Oregon County Sergeants Are Not Supervisory, Finds State Labor Board

Written on 12/13/2024
LRIS

In March 2024, the Deschutes County Sheriff’s Employees’ Association filed a representation petition with the Oregon Employment Relations Board by card check, seeking to certify a new bargaining unit of “all sergeants employed by the Deschutes County Sheriff’s Department.” The Deschutes County Sheriff’s Office filed timely objections to the petition on the basis that the sergeants were ‘supervisory employees’ under the Public Employee Collective Bargaining Act (PECBA), Oregon’s public employment labor statute.

For most public employers, PECBA enumerates 12 potential activities that could form the basis of a claim of supervisory status. However, just a few weeks after the petition was filed, the Oregon legislature amended PECBA to specifically exclude police sergeants from being considered supervisory, unless they have the authority to “hire, discharge or impose economic discipline” on subordinate employees that the sergeants assign, transfer, or direct. Still, the amended statute requires those sergeants to be in a different bargaining unit than “rank-and-file subordinate employees.”

In a hearing before the Board, the Sheriff’s Office contended that sergeants had the authority to issue one-day unpaid suspensions – meaning, economic discipline that would bring them within the statutory definition of supervisory. However, the Sheriff’s office relied almost entirely on “paper authority” demonstrating the sergeants’ authority to do so. Sheriff’s Office Policy 3.03 stated that sergeants “are authorized to impose a one-day suspension without pay.” But the evidentiary record did not contain “a single example of any sergeant ever issuing any economic discipline,” despite Policy 3.03 being in place for decades.

“Although most suspensions are issued to positions that sergeants directly oversee, suspension-level disciplinary actions have all been imposed by non-sergeants. Furthermore, there was no evidence that sergeants are involved in any decision-making process regarding what level of discipline should be imposed after an investigation is completed. Instead, that process is handled at a higher level by captains and the sheriff, without consultation of sergeants. Consistent with longstanding precedent, we find that the language in the Sheriff’s Office’s policy is, on its own, insufficient to vest actual authority in the sergeants to issue one-day suspensions.”

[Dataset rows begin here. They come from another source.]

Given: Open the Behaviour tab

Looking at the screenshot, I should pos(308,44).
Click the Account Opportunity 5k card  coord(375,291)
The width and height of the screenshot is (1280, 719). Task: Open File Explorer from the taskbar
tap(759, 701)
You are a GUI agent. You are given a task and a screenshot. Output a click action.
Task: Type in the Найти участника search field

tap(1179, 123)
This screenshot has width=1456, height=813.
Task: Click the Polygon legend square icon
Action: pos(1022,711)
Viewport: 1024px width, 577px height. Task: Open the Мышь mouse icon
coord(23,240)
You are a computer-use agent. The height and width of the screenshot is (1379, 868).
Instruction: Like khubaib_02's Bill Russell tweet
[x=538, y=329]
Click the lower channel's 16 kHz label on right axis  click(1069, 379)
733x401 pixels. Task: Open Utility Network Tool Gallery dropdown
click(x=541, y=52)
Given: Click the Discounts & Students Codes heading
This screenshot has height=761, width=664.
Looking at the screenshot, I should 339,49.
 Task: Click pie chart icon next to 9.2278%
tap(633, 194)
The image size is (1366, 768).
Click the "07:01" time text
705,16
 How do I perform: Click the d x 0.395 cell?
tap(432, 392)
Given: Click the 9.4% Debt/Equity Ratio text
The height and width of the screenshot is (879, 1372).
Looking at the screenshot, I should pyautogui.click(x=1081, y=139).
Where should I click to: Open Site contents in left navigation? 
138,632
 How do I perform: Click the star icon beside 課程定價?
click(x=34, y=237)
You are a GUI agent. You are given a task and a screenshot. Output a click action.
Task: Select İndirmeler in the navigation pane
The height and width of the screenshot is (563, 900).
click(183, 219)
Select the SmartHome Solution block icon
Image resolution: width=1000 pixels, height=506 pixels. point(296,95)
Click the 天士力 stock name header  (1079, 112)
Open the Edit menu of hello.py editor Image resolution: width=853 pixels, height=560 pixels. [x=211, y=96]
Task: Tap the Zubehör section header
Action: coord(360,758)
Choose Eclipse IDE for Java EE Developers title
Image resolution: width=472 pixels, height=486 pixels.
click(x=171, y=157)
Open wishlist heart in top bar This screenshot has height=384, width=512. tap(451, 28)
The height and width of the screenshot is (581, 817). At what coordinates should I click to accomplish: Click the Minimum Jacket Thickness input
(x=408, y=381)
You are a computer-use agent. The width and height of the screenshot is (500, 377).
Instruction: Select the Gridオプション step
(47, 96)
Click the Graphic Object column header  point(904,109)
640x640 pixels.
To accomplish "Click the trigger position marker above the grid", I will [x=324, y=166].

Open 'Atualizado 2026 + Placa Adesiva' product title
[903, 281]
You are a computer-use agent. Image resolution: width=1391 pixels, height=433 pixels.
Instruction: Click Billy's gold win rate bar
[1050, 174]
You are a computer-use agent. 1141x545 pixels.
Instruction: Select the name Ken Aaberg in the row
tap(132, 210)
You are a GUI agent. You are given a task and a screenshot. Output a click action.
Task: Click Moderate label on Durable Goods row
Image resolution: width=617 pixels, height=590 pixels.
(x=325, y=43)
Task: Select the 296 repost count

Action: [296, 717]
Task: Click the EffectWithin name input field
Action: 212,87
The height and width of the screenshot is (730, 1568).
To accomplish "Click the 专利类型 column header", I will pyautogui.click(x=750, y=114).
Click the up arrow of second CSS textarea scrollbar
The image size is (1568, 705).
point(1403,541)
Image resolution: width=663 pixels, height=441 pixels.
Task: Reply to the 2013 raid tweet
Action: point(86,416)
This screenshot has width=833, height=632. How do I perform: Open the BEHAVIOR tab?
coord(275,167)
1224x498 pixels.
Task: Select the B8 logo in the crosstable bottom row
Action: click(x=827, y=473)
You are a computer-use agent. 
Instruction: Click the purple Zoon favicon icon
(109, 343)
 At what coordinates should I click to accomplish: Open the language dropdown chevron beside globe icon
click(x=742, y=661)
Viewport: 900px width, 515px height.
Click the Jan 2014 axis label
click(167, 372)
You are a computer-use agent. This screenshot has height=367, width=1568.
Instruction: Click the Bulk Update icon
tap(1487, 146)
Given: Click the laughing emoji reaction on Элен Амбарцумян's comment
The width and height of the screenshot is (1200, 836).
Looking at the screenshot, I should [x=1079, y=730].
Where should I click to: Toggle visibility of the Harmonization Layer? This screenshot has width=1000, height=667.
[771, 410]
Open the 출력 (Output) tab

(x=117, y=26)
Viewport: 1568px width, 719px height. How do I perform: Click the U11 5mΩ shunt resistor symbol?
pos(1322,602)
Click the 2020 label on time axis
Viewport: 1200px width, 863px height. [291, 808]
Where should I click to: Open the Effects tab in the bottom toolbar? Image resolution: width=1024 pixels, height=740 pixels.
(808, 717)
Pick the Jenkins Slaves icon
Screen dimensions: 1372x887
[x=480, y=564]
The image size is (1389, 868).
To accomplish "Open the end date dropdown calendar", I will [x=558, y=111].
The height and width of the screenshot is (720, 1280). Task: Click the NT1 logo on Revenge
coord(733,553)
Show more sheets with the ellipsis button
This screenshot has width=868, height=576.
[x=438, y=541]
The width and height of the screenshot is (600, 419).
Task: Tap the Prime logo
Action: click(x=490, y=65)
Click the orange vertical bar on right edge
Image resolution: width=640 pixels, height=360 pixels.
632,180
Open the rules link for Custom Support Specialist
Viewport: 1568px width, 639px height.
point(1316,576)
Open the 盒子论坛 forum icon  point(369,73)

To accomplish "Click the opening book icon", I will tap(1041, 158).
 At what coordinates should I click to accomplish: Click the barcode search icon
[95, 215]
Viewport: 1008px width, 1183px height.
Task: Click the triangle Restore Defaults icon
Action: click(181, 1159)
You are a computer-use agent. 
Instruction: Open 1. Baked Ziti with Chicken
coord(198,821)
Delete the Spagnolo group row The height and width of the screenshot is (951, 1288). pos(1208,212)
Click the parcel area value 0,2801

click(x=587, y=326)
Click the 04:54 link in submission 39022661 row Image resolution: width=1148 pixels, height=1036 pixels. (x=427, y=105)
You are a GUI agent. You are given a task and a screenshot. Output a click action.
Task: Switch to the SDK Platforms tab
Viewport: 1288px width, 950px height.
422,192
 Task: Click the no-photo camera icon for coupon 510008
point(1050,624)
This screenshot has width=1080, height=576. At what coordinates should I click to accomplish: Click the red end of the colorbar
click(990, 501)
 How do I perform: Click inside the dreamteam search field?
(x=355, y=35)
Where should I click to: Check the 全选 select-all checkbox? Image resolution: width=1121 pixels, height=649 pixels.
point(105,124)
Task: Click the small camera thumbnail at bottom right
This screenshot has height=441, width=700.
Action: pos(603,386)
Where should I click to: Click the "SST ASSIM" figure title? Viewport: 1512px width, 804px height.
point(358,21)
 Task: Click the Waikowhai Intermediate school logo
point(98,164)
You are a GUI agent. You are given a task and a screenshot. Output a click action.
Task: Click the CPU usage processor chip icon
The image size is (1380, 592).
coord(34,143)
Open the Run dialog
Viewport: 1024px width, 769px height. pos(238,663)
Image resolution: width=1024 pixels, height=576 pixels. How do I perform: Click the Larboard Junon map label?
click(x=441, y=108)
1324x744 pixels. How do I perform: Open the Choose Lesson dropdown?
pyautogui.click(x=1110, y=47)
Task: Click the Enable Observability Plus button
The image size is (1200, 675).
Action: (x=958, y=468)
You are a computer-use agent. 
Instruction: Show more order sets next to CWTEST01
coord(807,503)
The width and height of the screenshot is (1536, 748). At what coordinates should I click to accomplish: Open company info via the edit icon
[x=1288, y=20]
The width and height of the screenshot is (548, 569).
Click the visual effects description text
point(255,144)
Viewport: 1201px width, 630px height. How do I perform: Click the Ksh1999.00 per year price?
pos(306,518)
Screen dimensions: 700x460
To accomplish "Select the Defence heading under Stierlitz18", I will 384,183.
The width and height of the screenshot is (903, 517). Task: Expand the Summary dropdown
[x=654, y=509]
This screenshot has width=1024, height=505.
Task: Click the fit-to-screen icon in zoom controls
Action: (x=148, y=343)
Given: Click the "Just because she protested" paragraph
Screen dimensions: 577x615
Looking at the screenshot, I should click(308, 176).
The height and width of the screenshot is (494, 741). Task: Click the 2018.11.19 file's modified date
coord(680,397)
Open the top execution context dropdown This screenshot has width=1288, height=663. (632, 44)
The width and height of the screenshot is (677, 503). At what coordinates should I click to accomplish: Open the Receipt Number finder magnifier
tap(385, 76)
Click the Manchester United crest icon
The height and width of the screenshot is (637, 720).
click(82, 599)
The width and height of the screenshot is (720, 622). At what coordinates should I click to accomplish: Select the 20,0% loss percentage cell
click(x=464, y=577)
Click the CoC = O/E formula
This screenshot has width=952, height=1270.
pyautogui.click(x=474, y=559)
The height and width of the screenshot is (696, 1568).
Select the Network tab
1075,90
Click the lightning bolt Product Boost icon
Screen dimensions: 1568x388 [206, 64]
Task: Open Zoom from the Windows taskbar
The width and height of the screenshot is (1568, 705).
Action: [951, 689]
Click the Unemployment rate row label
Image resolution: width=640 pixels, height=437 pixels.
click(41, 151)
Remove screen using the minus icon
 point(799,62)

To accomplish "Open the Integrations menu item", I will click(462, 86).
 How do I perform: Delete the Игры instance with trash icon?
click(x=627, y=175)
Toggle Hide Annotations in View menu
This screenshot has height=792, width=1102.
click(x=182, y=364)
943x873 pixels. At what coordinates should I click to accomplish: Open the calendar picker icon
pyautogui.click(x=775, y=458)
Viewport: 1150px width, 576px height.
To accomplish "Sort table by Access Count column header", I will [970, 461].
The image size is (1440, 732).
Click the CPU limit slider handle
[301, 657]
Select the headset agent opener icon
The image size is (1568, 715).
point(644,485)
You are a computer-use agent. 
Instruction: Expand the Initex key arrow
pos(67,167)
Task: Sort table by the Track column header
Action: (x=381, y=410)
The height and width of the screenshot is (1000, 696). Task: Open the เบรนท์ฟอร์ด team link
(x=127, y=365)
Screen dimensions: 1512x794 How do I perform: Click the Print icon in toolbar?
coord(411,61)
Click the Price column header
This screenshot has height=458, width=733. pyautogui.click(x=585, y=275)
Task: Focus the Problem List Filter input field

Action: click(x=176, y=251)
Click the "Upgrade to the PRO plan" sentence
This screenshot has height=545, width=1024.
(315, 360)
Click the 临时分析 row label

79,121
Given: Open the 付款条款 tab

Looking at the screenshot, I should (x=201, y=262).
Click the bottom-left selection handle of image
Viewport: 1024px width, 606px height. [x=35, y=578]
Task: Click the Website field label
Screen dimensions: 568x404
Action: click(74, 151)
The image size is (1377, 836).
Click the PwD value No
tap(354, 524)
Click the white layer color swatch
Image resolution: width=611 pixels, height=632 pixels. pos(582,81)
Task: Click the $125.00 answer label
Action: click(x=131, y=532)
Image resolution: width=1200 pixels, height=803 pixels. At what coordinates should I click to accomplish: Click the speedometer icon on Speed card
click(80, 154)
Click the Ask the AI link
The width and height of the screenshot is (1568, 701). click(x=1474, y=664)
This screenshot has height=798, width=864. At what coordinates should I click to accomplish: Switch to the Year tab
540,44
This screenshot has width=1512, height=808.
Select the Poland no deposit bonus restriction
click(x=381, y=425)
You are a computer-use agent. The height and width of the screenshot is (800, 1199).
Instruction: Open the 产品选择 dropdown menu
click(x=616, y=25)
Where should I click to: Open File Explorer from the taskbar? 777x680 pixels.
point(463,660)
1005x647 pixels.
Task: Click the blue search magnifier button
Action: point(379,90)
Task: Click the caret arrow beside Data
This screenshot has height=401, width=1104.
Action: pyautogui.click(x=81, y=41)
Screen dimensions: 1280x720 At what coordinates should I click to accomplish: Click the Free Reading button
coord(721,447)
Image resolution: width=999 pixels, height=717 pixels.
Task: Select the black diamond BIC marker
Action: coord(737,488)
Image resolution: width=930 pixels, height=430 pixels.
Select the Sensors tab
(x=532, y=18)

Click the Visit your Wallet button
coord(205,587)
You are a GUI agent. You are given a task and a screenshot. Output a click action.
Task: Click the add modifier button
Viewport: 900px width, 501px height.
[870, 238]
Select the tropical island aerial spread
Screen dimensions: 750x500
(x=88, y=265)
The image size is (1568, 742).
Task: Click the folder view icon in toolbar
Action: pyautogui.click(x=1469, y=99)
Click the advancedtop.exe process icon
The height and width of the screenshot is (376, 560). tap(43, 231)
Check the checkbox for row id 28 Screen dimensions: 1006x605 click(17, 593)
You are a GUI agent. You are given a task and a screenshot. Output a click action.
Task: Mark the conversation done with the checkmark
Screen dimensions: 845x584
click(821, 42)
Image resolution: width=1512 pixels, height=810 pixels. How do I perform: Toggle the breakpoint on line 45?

Even though sergeants conducted the initial fact-finding investigations into potential discipline, the record showed further that no sergeant had ever conducted or even attended a Loudermill hearing, nor participated in a meeting to determine the level of discipline to be recommended.

The Sheriff’s Office argued that the amended statute only required a showing that the sergeants were “authorized” to use those powers, rather than the actual exercise of those powers. The Board agreed that “that there may be justifiable and persuasive reasons why a true statutory supervisor may not yet have had the chance to exercise legitimate supervisory authority that they actually possess.” However, the Board continued, the total absence of evidence with respect to the exercise of that authority, as well as sergeant testimony as to their lack of actual authority, led to the same conclusion: that the sergeants did not, in fact, have that authority.

With that, the Board certified the Association as the exclusive representative of all sergeants of the Sheriff’s Office.

Deschutes County Sheriff’s Employees’ Association v. Deschutes County Sheriff’s Office, Case No. RC-009-24 (Or. ERB 2024).